[Solved-2 Solutions] Pig: Hadoop jobs Fail ?
What is hadoop ?
- Hadoop is an open source, Java-based programming framework that supports the processing and storage of extremely large data sets in a distributed computing environment
Problem:
we have a pig script that queries data from a csv file.
The script has been tested locally with small and large .csv files.

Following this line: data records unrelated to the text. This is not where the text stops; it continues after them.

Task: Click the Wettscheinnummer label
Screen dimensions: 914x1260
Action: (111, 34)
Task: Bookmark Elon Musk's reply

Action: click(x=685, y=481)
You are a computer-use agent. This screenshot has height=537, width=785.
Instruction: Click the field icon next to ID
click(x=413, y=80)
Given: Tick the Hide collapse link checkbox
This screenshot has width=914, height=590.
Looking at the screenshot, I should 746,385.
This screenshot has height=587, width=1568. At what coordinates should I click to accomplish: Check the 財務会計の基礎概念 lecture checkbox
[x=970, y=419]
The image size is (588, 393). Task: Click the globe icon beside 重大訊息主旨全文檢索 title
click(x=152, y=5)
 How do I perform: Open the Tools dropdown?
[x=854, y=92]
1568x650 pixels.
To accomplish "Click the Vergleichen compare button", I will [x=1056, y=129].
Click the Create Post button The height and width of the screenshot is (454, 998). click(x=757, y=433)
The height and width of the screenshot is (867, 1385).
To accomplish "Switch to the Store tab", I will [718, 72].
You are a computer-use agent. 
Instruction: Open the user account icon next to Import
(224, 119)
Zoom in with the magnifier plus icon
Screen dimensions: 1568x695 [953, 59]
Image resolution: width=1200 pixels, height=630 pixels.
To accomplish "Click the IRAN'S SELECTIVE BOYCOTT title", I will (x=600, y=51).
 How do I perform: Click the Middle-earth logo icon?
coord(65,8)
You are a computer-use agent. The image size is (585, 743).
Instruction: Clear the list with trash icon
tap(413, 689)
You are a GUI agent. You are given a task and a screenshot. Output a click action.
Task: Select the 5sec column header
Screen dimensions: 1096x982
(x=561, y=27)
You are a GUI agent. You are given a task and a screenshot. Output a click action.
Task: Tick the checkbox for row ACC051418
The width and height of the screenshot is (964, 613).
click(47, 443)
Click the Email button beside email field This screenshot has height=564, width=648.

In Small Cluster: It starts with processing the scripts, and fails after completing 40% of the call
The error is,
Failed to read data from "path to file"
Solution 1:
- An answer for the General Problem would be changing the errors levels in the Configuration Files, adding these two lines to mapred-site.xml
log4j.logger.org.apache.hadoop = error,A
log4j.logger.org.apache.pig= error,A
It as a kind of an OutOfMemory Exception
Solution 2:
- Its needed to check logs to increase the verbosity level if needed
To change the memory in Hadoop change the hadoop-env.sh file
# The following applies to multiple commands (fs, dfs, fsck, distcp etc)
export HADOOP_CLIENT_OPTS="-Xmx128m ${HADOOP_CLIENT_OPTS}"
For Apache PIG we have this in the header of pig bash file:
# PIG_HEAPSIZE The maximum amount of heap to use, in MB.
# Default is 1000.
So we can use export
$ export PIG_HEAPSIZE=4096MB